Santo Domingo.- More than half of tourists visiting the Dominican Republic, specifically 53.1%, discovered the country through recommendations from friends. These travelers then planned their trip, packed their bags, and purchased air tickets, generating significant revenue for the state. From January to April 2023, the tourism industry reported tax revenues of RD$5 billion related to tourist activities, according to the Dominican Central Bank (BC).
The largest portion of this revenue, around 64%, came from the tax on departing passengers through airports and ports, amounting to RD$3 billion. The tax on departing passengers by land contributed RD$95.7 million. Additionally, the Tourist Card, a fee of US$10 (RD$547) paid by foreigners entering the country for leisure purposes, collected RD$1.8 billion. The highest income from the Tourist Card was in February (RD$499.5 million), followed by April (RD$487.7 million), March (RD$435.7 million), and January (RD$379.2 million).
The Tourist Card, established by Law 199-67, exempts national and foreign passengers residing in the country, thanks to Resolution 217-2022, which mandates modifications to the computer systems of air operators.

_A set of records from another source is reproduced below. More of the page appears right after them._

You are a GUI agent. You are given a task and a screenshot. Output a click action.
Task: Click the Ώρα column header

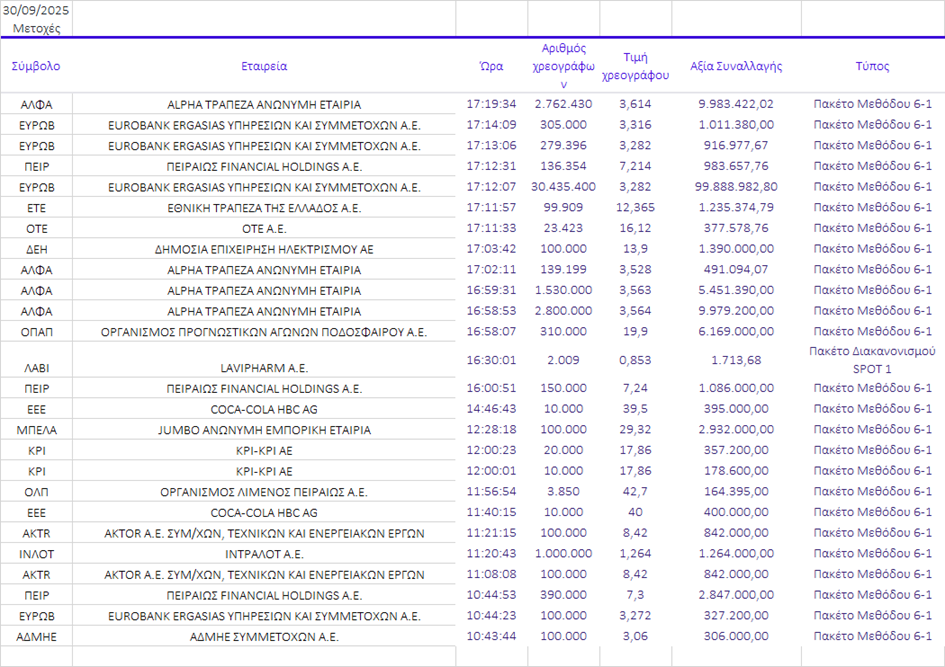pos(491,66)
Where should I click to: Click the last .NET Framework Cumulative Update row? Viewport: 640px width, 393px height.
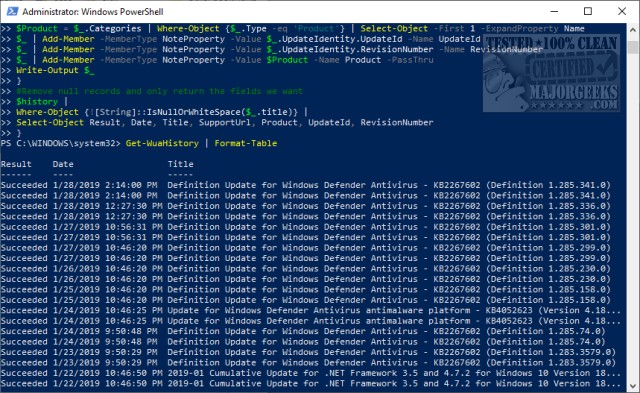coord(311,383)
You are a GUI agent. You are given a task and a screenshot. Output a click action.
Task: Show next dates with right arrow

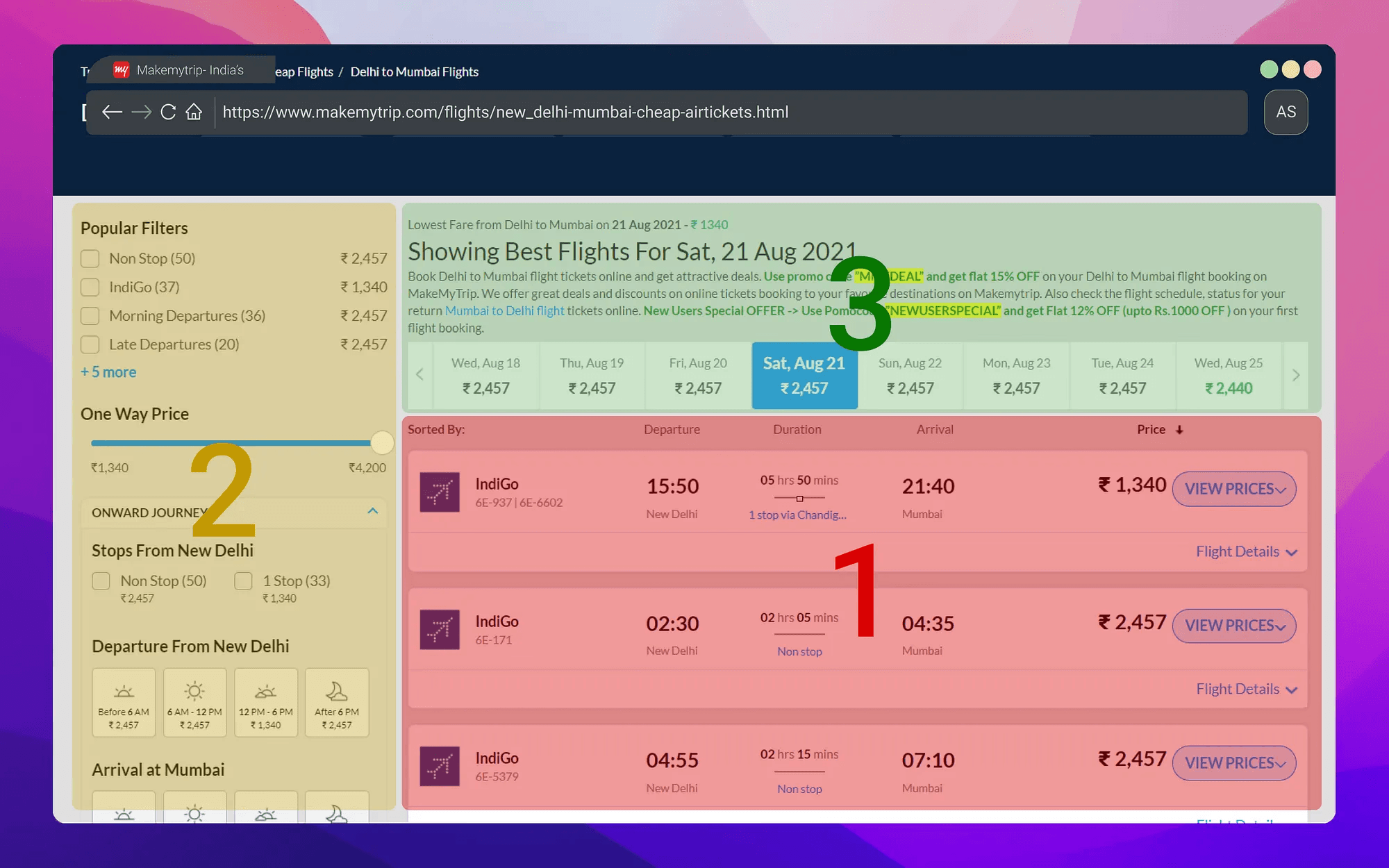[x=1295, y=375]
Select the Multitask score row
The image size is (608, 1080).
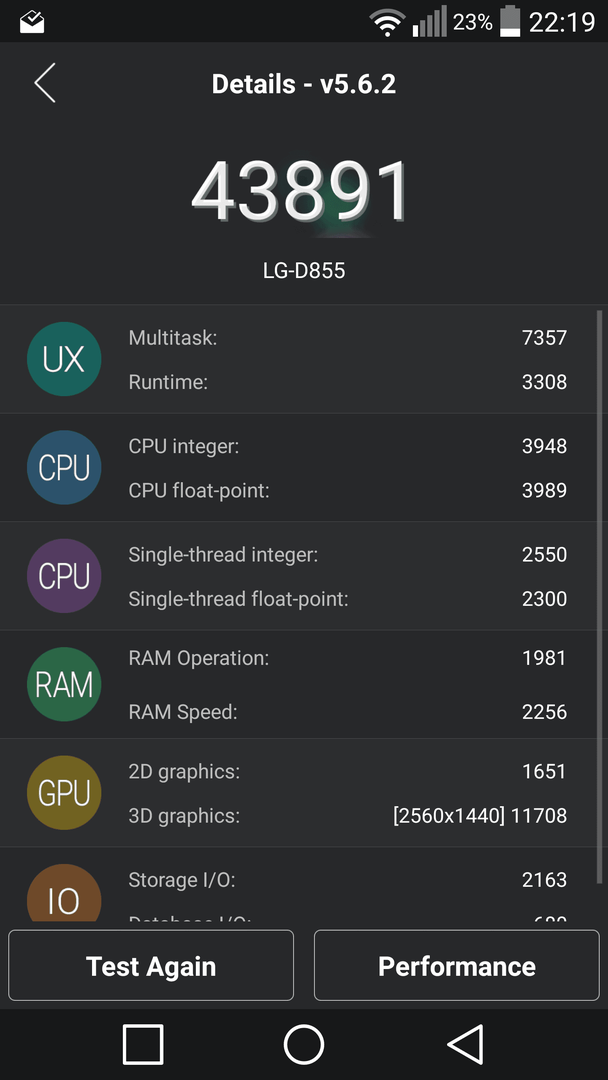click(348, 338)
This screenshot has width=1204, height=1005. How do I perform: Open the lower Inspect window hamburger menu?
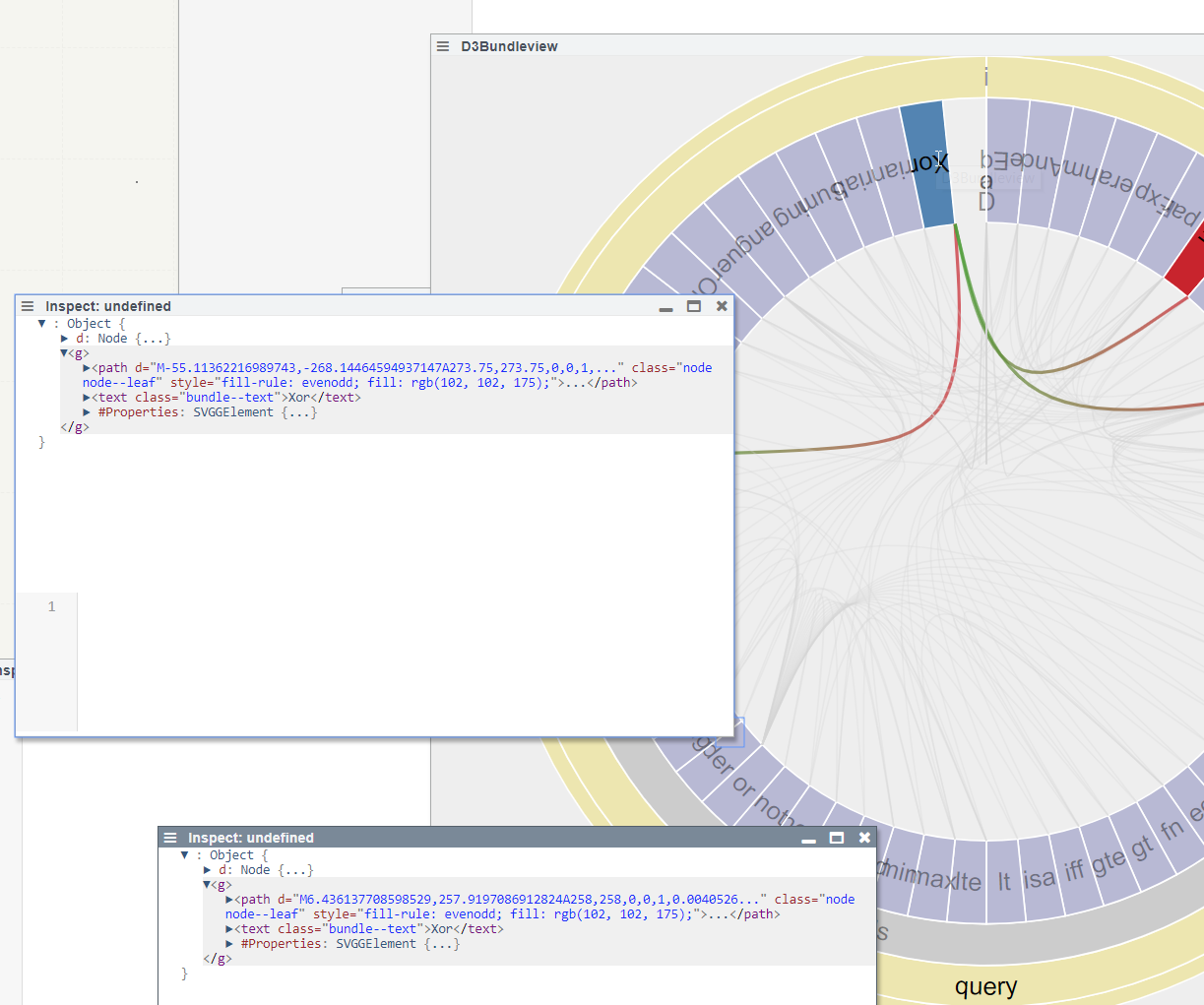(170, 838)
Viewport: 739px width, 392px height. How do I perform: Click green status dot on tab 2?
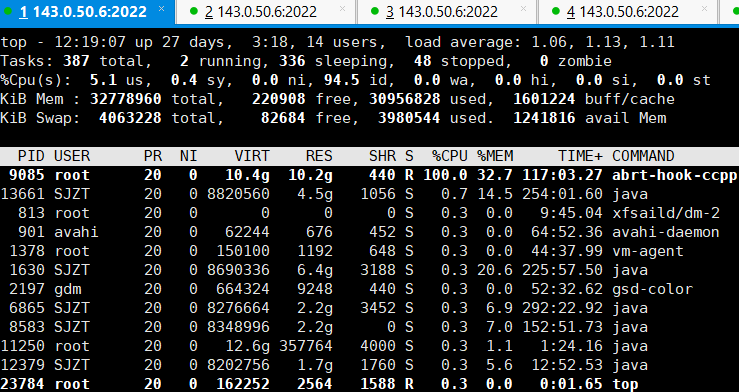(x=194, y=11)
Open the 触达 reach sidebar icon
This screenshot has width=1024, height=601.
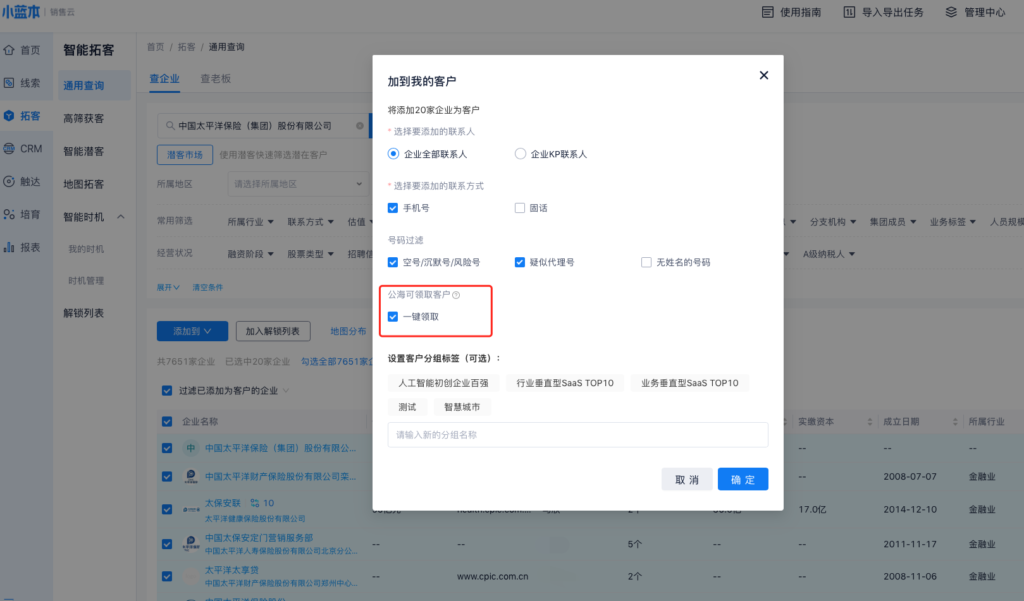click(10, 181)
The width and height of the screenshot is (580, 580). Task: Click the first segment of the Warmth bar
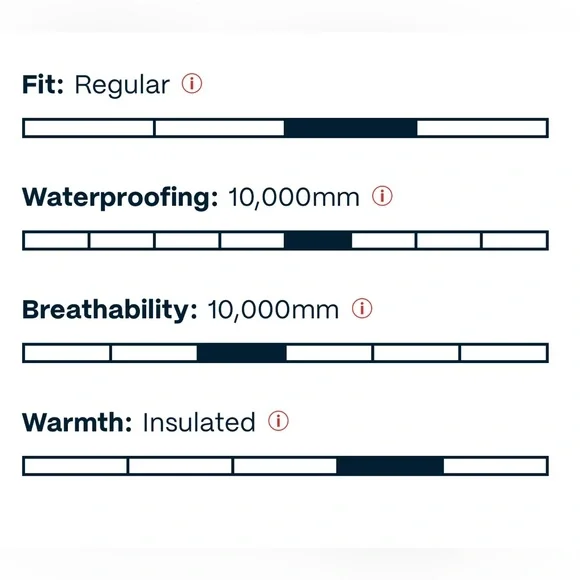point(75,466)

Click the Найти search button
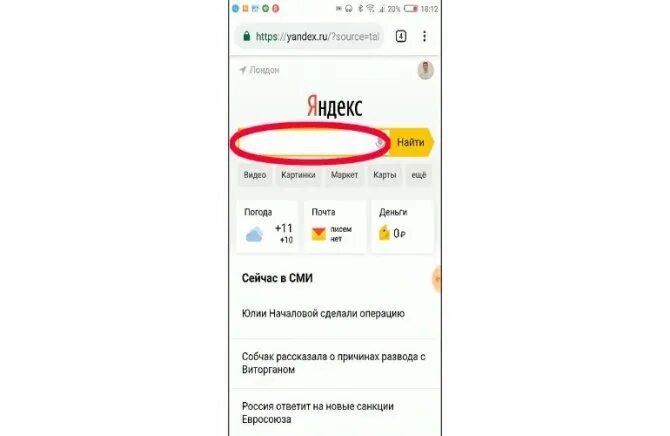click(x=411, y=142)
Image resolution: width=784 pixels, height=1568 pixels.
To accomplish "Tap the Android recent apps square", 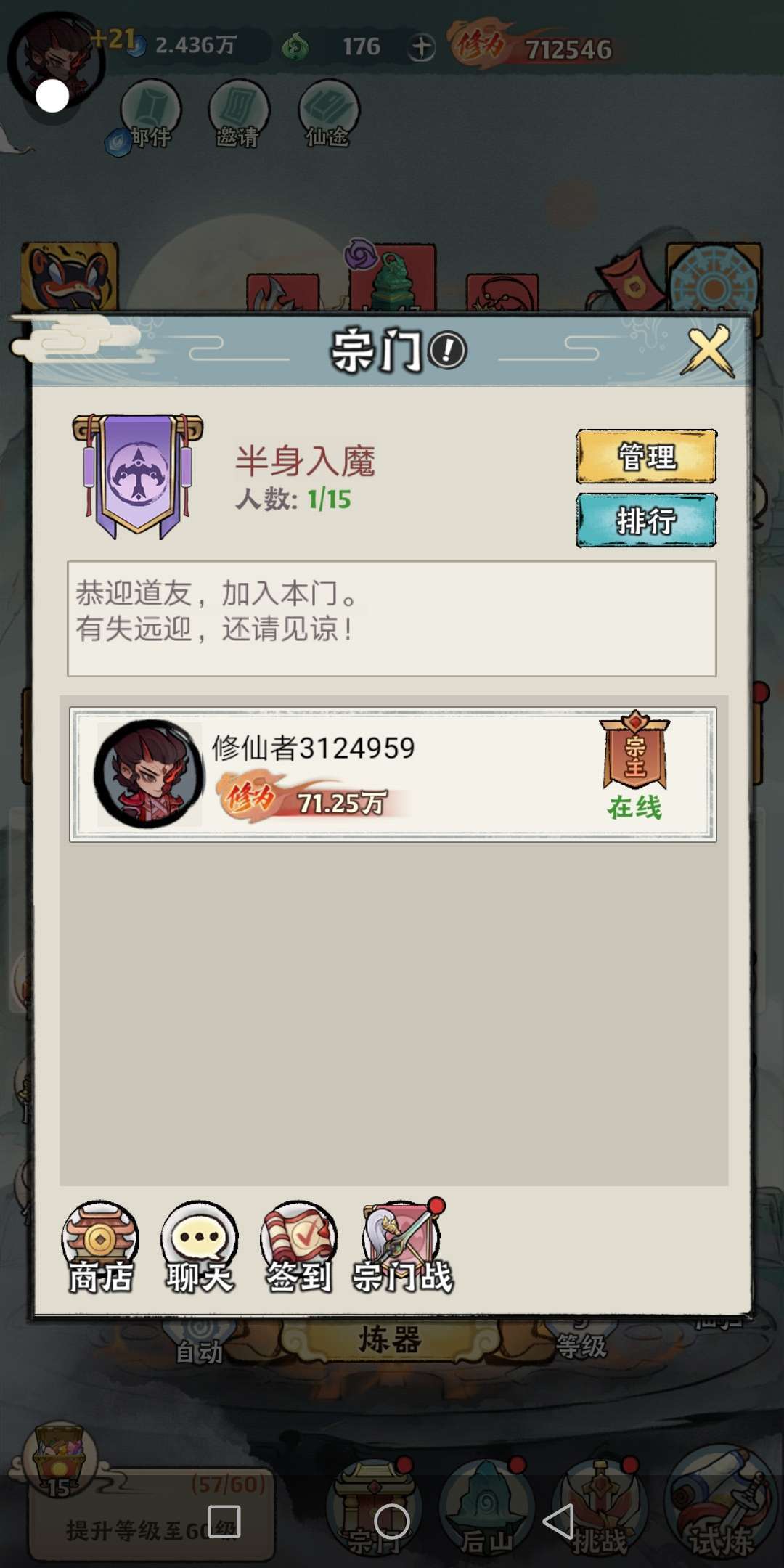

Economist Henry Hebrard views the decision to eliminate the tax burden as a fair and sound practice in the short and long term. He believes the impact on tax revenues will not be significant since the tax should not have been collected in the first place.
The president of the Civil Aviation Board (JAC) supports the decision as a way to relieve the Dominican diaspora from an unnecessary tax burden. These compatriots contribute significantly through remittances, amounting to US$4 billion.
David Llibre, president of the National Association of Hotels and Restaurants (Asonahores), sees the exemption for Dominicans abroad as a legal mandate and an added value for the millions of Dominicans who contribute significantly to the country’s economy through remittances.